Dear fellow patriot,

Representative Barney Frank, chairman of the House Financial Services Committee, has introduced H.R. 384, the TARP Reform and Accountability Act, which has bypassed normal committee procedures and could come up for a vote on the House floor today.

Once again, you and I and the U.S. taxpayer are being taken to the cleaners. Well I say, let's tell them this time how we really feel.

According to Frank, this amendment will add transparency and accountability to the TARP Act. But as is standard operating procedure for the federal government, a bill posing as an effort to tighten oversight and increase accountability only further intensifies government manipulation of the market.

Here are a few of the harmful provisions lurking in the legislation:

- Codifies the use of TARP funds to bail out auto manufactures and make loans to their financing arms. Congress opposed the use of the funds for this purpose during the TARP debate, and it must not be "read back" into the legislation.

- Requires that "no less than $40 billion" of the remaining $350 billion TARP dollars be assigned to foreclosure mitigation. More government interference in the housing market to keep prices high.

- Clarifies the Treasury Department's authority to establish new offices to oversee the availability of consumer loans, such as student and auto loans. More government bureaucracies to supervise other bureaucracies.

- Keeps the increase in deposit insurance coverage for banks to $250,000 permanently, which was enacted temporarily as part of TARP to stave off bank runs.

- Increases the FDIC's borrowing authority from $30 billion to $100 billion and allows it to obtain sums in excess of $100 billion upon the Treasury Secretary's approval. If you said "way too much authority without Congressional approval," you guessed right.

There are two ways I would ask you to help today:

1. Please contact your representatives and urge them to oppose H.R. 384. If you need your representatives' contact information, it can be found at C4L's website: http://www.campaignforliberty.com/kb.php Remind them that TARP was similarly rushed through the House and has not only failed to meet its objectives, but is nowhere near fully accountable.

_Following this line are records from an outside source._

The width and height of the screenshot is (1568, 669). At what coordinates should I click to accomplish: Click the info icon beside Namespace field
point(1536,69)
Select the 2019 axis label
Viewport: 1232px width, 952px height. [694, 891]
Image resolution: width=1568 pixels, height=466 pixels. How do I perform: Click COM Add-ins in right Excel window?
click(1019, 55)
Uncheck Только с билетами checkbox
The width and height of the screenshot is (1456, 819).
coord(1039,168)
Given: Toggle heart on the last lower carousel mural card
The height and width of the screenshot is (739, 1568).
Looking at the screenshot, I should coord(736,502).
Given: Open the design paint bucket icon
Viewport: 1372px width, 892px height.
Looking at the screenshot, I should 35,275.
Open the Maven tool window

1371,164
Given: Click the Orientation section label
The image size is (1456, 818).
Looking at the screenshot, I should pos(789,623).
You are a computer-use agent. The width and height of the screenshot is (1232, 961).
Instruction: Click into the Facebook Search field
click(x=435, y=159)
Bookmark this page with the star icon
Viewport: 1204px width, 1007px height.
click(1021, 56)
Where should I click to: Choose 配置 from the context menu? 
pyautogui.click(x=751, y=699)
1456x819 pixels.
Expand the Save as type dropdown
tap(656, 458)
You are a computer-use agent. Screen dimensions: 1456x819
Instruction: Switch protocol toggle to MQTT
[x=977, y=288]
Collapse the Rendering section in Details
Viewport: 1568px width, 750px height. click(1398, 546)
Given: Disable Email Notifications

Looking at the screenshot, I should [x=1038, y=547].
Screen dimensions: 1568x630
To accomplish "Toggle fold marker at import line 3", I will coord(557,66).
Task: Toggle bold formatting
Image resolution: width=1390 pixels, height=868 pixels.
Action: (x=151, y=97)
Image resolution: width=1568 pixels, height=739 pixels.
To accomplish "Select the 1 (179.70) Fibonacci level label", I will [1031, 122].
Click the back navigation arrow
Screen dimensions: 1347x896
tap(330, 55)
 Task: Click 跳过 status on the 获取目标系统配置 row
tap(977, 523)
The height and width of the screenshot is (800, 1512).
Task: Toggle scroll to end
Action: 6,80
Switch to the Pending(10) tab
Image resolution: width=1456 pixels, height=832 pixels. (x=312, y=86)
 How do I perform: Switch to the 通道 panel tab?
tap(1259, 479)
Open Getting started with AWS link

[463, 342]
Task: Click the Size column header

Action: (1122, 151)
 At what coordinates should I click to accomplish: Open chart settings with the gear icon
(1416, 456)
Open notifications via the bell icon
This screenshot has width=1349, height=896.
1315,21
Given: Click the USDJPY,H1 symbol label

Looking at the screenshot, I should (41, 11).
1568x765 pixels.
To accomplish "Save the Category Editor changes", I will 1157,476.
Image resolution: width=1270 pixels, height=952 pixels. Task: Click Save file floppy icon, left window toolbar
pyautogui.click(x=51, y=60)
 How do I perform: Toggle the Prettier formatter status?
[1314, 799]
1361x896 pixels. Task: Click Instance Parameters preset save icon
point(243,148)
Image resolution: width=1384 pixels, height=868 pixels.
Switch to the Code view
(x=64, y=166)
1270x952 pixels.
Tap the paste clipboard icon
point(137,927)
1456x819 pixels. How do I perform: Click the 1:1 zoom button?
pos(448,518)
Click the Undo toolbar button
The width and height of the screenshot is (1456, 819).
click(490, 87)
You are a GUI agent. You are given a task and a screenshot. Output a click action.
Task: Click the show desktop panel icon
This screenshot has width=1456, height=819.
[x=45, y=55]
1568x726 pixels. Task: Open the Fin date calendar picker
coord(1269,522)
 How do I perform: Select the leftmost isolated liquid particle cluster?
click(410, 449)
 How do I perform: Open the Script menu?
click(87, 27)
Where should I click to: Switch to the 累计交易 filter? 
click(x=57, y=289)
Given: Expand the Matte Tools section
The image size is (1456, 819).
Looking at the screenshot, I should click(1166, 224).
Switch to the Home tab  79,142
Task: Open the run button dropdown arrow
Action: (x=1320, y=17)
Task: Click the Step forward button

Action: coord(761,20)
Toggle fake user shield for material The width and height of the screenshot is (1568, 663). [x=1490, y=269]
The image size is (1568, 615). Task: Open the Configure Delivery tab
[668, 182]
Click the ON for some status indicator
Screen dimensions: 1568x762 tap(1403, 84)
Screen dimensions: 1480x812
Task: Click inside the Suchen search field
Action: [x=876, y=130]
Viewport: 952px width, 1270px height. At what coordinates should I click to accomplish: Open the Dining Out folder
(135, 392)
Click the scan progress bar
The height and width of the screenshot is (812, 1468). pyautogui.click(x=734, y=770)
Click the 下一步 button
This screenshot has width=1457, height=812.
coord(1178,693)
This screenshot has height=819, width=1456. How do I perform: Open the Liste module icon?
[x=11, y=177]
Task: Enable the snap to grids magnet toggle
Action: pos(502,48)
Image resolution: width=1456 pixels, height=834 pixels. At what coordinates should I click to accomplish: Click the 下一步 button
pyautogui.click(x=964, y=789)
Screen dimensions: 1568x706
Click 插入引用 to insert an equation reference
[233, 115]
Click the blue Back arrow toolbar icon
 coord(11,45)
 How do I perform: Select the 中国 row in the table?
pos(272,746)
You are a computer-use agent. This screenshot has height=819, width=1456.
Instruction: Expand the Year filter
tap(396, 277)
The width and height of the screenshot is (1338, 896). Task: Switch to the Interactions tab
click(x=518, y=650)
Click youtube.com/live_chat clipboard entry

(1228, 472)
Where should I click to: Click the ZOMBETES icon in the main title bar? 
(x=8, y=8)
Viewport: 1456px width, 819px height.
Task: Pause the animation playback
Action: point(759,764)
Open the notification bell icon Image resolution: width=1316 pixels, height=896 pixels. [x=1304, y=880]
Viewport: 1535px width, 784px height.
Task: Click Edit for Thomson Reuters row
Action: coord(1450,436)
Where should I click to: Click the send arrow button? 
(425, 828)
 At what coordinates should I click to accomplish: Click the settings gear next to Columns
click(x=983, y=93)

2. Please visit: https://www.campaignforliberty.com/donate.php and make a most generous donation of $25, $50, $100, or even $1,000. It may not feel like it sometimes, but there are millions of folks who agree with us on the principles of liberty and the free market. We must reach out to these fellow patriots and that takes money.

Although the Frank bill is marketed as addressing concerns about TARP's accountability, it must go through the regular committee markup process.

It is only right that the Treasury and the Federal Reserve be required to lay out all their information on how previous TARP funds were dispersed before any further money is authorized or additional efforts made.